The structure was widely used in the financial markets, such that the case was regarded as having important implications. The Supreme Court held that the anti-deprivation rule did not apply to invalidate the relevant provisions, yet for quite different reasons to those given by the lower courts. These differences reflect the way in which the anti-deprivation rule was formulated by Lord Collins (who gave the leading judgment in the Supreme Court in Belmont), and the decision to limit the scope of the rule not primarily by reference to considerations of contractual form but by reference to the intention of the parties.

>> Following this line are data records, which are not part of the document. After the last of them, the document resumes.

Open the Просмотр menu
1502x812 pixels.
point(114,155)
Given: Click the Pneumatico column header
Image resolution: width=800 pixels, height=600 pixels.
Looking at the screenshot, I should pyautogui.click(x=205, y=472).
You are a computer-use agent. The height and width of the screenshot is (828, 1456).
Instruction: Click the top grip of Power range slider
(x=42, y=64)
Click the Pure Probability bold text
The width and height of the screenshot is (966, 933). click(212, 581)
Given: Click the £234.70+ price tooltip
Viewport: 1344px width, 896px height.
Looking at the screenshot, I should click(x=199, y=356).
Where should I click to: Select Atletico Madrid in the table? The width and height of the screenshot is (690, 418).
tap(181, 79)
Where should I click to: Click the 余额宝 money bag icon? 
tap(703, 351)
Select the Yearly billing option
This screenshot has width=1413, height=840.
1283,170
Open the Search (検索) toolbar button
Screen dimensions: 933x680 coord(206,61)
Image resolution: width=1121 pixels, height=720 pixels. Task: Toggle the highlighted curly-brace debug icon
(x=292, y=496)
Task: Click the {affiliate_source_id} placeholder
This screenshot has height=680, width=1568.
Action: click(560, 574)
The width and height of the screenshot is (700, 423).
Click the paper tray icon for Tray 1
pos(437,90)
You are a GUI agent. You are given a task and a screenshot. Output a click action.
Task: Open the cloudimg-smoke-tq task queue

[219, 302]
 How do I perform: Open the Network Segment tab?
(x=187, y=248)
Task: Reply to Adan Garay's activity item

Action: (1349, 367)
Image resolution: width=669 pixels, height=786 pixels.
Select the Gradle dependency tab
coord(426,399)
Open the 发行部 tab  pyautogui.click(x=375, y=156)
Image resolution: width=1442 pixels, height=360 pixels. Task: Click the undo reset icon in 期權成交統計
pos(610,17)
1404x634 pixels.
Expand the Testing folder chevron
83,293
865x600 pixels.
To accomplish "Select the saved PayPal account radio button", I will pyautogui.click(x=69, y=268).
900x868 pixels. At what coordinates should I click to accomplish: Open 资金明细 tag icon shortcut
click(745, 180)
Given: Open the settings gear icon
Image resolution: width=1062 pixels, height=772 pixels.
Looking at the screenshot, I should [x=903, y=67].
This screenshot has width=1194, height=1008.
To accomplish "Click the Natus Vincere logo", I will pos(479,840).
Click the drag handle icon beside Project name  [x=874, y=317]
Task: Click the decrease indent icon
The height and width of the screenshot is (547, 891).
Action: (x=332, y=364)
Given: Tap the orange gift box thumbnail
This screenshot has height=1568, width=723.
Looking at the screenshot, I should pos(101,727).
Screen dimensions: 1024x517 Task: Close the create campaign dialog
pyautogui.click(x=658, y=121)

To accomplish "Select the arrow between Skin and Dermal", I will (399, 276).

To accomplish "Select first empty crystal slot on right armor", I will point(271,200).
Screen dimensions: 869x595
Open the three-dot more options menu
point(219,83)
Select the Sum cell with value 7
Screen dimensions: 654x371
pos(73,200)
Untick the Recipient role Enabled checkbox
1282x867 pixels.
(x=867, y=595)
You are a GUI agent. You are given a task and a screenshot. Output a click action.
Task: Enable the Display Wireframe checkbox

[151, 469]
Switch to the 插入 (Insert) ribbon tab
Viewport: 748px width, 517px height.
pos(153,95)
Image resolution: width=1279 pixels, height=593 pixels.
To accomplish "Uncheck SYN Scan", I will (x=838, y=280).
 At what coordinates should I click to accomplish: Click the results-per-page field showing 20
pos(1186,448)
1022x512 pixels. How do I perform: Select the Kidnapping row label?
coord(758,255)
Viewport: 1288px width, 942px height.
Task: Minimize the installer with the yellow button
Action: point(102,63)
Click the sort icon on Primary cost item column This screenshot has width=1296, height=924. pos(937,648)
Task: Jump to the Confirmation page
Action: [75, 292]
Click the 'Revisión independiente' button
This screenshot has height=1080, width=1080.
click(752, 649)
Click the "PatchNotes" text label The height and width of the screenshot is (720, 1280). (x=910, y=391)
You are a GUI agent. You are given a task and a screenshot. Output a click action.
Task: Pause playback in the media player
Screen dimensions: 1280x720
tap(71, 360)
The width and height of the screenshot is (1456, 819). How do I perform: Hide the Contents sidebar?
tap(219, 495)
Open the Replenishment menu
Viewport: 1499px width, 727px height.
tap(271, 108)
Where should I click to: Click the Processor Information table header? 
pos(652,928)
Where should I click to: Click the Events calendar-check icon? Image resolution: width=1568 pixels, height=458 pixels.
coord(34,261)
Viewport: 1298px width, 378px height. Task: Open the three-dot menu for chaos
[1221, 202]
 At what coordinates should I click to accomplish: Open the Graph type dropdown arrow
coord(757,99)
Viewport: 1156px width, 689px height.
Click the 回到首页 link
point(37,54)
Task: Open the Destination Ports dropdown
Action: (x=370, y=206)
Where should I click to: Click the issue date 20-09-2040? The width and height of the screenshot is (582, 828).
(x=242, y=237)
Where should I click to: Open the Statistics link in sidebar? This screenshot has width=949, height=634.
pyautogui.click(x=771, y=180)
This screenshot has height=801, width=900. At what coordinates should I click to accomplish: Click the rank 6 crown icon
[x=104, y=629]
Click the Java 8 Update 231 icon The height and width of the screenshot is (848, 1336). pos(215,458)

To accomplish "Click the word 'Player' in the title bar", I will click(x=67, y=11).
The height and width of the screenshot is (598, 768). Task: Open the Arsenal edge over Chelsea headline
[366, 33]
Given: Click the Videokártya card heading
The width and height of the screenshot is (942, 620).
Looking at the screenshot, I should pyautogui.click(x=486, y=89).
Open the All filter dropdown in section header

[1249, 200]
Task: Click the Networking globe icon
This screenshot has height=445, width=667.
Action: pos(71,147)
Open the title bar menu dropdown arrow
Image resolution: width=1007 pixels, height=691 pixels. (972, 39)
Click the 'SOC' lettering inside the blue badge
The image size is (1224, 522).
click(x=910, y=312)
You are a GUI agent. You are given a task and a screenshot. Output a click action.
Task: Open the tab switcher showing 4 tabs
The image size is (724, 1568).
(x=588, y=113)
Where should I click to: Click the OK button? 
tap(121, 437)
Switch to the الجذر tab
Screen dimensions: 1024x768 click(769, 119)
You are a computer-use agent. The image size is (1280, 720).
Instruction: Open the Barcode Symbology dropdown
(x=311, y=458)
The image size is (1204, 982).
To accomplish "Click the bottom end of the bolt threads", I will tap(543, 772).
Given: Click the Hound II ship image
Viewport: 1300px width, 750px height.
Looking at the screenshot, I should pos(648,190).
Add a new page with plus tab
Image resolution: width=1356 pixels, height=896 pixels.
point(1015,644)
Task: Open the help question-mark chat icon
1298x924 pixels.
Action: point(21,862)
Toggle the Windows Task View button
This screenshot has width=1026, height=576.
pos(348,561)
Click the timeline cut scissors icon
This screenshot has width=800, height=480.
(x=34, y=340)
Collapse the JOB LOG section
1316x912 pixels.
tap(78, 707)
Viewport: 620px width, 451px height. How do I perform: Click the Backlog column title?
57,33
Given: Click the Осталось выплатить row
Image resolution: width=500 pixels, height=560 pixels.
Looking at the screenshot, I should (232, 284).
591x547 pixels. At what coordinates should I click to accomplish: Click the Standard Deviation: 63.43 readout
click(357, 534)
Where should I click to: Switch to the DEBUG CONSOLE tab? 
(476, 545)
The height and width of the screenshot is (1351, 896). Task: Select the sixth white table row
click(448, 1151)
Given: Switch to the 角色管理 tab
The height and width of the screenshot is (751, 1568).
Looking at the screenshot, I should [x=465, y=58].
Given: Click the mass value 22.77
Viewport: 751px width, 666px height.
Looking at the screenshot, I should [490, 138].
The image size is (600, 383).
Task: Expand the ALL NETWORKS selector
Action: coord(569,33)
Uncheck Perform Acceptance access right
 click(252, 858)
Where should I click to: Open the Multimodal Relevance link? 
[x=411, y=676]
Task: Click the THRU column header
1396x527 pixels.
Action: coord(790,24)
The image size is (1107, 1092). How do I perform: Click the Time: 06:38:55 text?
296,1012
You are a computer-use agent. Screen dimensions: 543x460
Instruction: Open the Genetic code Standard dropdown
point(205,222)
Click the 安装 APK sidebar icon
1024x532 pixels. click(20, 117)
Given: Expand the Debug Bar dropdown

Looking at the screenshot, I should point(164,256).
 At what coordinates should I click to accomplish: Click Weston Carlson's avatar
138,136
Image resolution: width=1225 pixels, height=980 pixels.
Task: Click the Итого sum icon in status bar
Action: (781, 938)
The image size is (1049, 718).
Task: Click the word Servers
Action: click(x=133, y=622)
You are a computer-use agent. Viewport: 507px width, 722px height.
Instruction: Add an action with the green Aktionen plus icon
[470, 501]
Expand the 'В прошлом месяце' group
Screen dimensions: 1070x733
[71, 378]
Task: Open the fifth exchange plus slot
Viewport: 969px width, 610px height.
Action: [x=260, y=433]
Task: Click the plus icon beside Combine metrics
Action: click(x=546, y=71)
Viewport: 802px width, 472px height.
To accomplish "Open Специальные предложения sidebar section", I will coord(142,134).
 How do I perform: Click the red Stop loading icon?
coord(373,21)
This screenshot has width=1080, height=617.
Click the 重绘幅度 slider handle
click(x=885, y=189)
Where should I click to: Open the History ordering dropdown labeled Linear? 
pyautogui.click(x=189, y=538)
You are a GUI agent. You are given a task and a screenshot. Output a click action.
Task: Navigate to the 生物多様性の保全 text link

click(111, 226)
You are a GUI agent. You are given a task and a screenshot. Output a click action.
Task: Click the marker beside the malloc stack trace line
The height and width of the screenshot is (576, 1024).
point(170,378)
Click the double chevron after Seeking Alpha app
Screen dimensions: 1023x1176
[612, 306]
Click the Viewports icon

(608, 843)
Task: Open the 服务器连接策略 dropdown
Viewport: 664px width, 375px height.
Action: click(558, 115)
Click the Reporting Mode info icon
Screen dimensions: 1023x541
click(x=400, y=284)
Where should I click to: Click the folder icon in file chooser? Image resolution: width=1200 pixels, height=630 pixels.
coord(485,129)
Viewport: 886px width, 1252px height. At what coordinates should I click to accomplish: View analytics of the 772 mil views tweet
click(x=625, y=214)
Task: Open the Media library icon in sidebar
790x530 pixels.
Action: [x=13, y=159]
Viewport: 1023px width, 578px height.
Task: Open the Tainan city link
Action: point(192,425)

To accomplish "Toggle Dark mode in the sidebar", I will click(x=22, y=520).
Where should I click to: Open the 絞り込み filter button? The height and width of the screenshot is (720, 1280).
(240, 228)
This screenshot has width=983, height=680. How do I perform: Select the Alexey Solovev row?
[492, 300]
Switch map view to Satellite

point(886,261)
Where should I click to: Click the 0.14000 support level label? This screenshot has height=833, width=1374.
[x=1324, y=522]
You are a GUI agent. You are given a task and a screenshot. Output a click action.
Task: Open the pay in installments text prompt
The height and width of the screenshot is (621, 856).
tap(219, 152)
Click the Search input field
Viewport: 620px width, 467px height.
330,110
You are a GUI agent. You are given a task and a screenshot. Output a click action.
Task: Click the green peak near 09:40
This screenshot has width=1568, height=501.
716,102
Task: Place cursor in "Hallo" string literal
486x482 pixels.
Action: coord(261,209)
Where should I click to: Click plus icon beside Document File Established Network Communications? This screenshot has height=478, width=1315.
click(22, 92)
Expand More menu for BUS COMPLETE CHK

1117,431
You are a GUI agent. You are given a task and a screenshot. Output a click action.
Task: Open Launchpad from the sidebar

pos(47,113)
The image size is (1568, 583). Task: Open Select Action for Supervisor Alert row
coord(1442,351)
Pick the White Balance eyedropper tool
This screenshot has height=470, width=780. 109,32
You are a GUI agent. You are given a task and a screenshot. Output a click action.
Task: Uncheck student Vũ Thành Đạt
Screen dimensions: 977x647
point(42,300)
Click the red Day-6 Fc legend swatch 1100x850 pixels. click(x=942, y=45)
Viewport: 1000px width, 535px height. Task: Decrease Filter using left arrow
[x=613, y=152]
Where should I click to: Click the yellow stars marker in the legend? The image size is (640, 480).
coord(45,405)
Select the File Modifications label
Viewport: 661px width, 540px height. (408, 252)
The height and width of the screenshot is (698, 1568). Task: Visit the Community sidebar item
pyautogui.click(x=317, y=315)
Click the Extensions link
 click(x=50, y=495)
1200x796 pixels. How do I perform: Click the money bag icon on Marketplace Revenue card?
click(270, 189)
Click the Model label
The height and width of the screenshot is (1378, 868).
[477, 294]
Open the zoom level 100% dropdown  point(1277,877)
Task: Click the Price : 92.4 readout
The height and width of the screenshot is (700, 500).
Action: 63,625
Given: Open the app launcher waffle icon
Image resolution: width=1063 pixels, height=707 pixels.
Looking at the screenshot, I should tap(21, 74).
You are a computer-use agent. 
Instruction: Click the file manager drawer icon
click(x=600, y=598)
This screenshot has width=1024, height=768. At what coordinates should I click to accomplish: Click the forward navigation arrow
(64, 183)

Specifically, the United Kingdom Supreme Court held that the anti-deprivation rule should be applied in a commercially sensitive manner, so as to uphold bona fide commercial transactions which do not have as their predominant purpose, or one of their main purposes, the deprivation of the property of one of the parties on bankruptcy or winding up. Lord Collins explained the types of factors the court should consider in deciding whether to apply the principle as follows at [103] to [106]: “[103] As has been seen, commercial sense and absence of intention to evade insolvency laws have been highly relevant factors in the application of the anti-deprivation rule. Despite statutory inroads, party autonomy is at the heart of English commercial law. Plainly there are limits to party autonomy in the field with which this appeal is concerned, not least because the interests of third party creditors will be involved. But (....) it is desirable that, so far as possible, the courts give effect to contractual terms which parties have agreed. [104] No doubt this is why, except in the case of a blatant attempt to deprive a party of property in the event of liquidation (...) the modern tendency has been to uphold commercially justifiable contractual provisions which have been said to offend the anti-deprivation rule (...). The policy behind the anti-deprivation rule is clear, that the parties cannot, on bankruptcy, deprive the bankrupt of property which would otherwise be available for creditors. It is possible to give that policy a common sense application which prevents its application to bona fide commercial transactions which do not have as their predominant purpose, or one of their main purposes, the deprivation of the property of one of the parties on bankruptcy (...) [105] [I]t is the substance rather than the form which should be determinant (...) [106] (...) the anti-deprivation is essentially directed to intentional or inevitable evasion of the principle that the debtor’s property is part of the insolvent estate, and is applied in a commercially sensitive manner, taking into account the policy of party autonomy and the upholding of proper commercial bargains.”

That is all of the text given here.